A: Actually, I think that few if any high officials suffer from a bad conscience from participating in policies that they themselves consider reckless or hopeless or even immoral or illegal, because they feel powerless to change them. They may think of resigning--in silence, "like a gentleman"--but they conclude, with reason, that would have no effect on policy or events. It simply doesn't occur to them that they might have a very big impact, perhaps averting or stopping a war and saving many lives, if they went public with a mass of secret documents--as I did with the Pentagon Papers. They shrink even from anonymous leaks or resigning and speaking out without documents because they foresee little effect but great personal career costs, including being accused of betraying their promises of secrecy and their loyalties to colleagues and leaders.

Q: What convinced you to publicise your knowledge? Was it a long process for you personally to decide to change sides?

A: It was long after I saw the Vietnam War as hopelessly stalemated that I moved from trying to change it from inside, which didn't threaten my career, to leaking secret documents in hopes of averting an imminent, disastrous escalation, in March, 1968. A year and a half later, under a new president, I knew from inside information that the same prospect loomed again. At the same time, I met young Americans who were going to prison, as draft resisters, doing all that they could to protest and perhaps shorten the war even though they knew their individual actions had little chance of impact. I felt a responsibility to do likewise, even though the chance of affecting current policy by releasing essentially historical documents seemed small and the personal risk of prison very great.

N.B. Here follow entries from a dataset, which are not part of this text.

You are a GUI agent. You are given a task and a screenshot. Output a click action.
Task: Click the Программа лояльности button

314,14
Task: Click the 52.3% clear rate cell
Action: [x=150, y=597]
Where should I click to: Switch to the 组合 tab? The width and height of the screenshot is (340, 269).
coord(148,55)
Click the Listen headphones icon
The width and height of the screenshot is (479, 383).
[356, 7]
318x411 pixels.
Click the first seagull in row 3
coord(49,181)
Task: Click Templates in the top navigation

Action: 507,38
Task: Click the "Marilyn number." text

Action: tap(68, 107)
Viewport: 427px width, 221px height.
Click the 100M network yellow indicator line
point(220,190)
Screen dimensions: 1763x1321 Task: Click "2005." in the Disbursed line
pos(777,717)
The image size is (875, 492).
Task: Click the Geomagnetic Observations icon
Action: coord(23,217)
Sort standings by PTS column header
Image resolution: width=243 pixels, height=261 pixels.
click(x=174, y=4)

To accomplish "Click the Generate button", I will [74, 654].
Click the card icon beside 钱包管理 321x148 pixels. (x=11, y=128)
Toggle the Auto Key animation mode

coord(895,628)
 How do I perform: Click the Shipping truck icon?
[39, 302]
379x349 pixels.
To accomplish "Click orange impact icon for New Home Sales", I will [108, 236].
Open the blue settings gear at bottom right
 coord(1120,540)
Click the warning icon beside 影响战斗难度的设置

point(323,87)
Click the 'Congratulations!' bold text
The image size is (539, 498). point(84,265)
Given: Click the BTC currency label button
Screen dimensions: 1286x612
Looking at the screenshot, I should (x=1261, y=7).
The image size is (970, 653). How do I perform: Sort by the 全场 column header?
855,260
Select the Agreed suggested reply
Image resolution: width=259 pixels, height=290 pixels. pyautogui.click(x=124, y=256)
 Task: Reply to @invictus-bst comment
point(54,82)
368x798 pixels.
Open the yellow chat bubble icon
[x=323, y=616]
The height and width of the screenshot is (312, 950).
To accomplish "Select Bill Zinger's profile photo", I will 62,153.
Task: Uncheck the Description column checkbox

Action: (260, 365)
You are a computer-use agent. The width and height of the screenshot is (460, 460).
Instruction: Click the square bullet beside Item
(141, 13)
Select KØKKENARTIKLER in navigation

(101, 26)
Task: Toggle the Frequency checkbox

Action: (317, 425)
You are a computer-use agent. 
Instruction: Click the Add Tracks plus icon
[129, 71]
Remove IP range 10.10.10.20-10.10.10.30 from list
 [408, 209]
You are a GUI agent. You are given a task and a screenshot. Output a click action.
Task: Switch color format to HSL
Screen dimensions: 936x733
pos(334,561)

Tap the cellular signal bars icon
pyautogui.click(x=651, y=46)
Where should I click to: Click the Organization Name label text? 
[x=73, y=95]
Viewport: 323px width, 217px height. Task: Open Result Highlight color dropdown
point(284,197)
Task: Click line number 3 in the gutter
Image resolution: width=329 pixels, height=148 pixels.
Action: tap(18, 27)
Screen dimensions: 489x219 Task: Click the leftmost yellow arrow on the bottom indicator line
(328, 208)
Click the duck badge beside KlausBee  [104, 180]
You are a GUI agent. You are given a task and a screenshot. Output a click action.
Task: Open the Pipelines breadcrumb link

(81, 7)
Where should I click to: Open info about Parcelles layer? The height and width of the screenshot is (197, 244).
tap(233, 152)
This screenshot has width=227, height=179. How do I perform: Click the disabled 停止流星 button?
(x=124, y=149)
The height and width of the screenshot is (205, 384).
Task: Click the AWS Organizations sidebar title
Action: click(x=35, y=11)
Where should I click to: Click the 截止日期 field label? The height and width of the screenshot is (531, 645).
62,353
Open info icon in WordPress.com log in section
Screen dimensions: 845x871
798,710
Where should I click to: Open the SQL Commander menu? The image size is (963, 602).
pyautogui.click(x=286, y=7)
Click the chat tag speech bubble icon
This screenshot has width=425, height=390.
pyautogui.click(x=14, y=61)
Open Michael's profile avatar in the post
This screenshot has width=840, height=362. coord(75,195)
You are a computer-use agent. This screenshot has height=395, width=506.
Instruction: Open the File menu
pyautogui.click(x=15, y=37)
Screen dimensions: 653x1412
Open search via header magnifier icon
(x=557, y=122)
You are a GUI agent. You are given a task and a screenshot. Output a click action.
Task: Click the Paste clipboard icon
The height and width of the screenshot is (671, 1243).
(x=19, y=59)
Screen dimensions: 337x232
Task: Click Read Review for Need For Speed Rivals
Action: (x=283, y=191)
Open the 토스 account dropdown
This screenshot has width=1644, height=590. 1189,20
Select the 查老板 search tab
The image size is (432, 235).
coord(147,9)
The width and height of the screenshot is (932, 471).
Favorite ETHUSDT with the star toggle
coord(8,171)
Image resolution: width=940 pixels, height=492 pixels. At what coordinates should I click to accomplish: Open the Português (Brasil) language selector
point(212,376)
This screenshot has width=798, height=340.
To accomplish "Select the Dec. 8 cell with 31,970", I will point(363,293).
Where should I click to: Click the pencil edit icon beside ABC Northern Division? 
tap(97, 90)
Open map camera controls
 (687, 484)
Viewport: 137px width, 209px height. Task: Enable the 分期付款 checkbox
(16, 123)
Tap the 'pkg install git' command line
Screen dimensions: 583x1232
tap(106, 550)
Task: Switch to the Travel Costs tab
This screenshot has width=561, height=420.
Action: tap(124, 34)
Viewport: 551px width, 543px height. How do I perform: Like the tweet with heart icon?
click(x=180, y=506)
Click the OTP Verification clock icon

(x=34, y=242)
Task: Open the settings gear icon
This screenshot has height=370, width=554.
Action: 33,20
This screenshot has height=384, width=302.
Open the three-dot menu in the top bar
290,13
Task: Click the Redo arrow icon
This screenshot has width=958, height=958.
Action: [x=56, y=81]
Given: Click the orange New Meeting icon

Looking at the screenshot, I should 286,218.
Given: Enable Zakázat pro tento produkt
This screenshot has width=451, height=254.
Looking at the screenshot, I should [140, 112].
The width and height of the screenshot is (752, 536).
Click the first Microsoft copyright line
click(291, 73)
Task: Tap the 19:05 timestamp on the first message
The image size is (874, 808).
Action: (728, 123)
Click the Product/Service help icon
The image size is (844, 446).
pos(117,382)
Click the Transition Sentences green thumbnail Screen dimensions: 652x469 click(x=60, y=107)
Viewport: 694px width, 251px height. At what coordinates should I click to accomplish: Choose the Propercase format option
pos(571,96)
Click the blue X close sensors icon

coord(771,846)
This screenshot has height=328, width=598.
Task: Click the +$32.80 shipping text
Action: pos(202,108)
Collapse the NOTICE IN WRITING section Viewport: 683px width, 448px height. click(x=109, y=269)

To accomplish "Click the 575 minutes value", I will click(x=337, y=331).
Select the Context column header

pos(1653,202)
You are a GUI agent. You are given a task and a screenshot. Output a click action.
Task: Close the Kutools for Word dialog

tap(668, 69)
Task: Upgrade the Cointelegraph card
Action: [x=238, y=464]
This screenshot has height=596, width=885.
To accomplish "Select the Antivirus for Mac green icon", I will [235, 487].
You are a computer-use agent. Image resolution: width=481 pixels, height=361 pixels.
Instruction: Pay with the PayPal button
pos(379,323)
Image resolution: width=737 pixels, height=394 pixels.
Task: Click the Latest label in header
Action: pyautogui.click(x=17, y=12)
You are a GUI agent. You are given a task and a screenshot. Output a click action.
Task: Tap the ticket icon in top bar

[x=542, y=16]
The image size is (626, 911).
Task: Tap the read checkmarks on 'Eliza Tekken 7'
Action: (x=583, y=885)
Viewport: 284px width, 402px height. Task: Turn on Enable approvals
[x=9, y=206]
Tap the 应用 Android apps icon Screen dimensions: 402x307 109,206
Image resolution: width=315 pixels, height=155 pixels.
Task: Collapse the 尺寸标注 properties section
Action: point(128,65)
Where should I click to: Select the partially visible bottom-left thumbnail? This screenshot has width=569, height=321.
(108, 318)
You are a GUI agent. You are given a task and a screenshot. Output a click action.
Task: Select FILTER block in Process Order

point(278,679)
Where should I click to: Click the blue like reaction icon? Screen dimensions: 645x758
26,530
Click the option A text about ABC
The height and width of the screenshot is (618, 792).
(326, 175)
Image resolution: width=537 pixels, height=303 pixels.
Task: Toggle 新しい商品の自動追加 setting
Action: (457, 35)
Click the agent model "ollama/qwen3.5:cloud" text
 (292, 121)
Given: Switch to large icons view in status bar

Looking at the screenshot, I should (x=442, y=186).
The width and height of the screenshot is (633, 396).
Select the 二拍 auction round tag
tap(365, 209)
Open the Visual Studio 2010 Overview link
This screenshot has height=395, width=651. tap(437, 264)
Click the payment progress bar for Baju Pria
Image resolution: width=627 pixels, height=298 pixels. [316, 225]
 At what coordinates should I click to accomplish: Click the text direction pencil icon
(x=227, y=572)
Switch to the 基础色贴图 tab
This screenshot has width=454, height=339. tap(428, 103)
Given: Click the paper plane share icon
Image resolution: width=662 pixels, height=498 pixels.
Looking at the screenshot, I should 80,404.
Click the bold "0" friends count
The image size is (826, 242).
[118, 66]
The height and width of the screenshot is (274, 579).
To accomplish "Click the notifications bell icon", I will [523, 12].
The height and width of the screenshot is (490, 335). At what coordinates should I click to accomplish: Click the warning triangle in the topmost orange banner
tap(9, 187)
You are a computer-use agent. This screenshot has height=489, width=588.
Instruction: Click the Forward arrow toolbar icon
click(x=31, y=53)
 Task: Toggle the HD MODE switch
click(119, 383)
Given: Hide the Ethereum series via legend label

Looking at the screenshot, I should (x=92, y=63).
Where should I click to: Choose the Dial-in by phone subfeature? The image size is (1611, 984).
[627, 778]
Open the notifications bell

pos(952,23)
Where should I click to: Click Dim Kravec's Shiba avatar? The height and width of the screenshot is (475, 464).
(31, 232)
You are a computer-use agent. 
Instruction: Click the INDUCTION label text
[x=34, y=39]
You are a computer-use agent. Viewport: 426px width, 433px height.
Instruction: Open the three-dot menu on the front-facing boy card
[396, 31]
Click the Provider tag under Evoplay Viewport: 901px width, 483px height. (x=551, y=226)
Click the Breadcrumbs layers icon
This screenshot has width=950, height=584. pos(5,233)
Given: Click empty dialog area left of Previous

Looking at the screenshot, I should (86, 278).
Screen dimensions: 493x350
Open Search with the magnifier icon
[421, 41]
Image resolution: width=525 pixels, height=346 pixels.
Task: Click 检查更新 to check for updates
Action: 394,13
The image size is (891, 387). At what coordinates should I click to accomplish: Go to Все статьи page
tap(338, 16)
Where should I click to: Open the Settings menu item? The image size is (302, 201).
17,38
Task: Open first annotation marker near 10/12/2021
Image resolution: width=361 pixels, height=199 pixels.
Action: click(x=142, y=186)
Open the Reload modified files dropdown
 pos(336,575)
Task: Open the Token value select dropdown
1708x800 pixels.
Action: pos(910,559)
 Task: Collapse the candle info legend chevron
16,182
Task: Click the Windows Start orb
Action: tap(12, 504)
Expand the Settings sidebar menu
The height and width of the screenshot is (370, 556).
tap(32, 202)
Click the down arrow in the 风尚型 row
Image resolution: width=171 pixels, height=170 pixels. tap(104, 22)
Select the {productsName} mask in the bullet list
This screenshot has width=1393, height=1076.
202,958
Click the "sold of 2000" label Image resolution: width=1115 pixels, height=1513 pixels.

Q: Were you afraid about your personal security or that of your family? How did you deal with your fear?

A: My wife was afraid that the government might try to attack me in various ways, even physically, but I didn't think so, so I didn't have to deal with that fear. (It wouldn't have stopped me, given my experience--as a civilian using my former training as a Marine officer--with the risks of combat in Vietnam). It turned out that my wife had been right.

Q: What did you as an insider learn about military decision-making in the US government? And what implications do your experiences from the 1960s have for the present discussion about the Iraq war and the nuclear threat posed by Iran?

A: As an insider I learned over a decade that when policy is decided by a small group of men acting in secret, they can often choose and carry out a course of action that almost any outsiders, if they were not kept in the dark, would regard as insane: with human and social costs wildly disproportionate to possible benefits, little or no prospect of success but major risk of catastrophe, sometimes criminal or immoral. Precisely that happened not only in Vietnam under both Johnson and Nixon, but again in the Iran-contra debacle under Reagan, the lead-up to the invasion of Iraq and the current occupation, and now in secret planning for an attack on Iran, possibly even nuclear. All of the earlier costly fiascos could have been averted by timely exposures to Congress and the public, by one or more of the many insiders who were aware these policies were crazy and dangerous, if they had thought of accepting the personal risks of revealing the truth. I'm urging insiders who are rightly appalled at the current risk of nuclear war with Iran to consider doing that now.

Q: Do you think the Right Livelihood Award can help your cause in the US?

A: I'm hopeful that my receiving the Award for my own past and current efforts to blow the whistle on war or on deeply undemocratic and dangerous government activity will encourage others to do likewise, not in hopes of personal reward but because this unusual public recognition makes them aware that doing so can be widely regarded as "right livelihood," as the right thing to do, despite official condemnation and personal costs to themselves and their own families.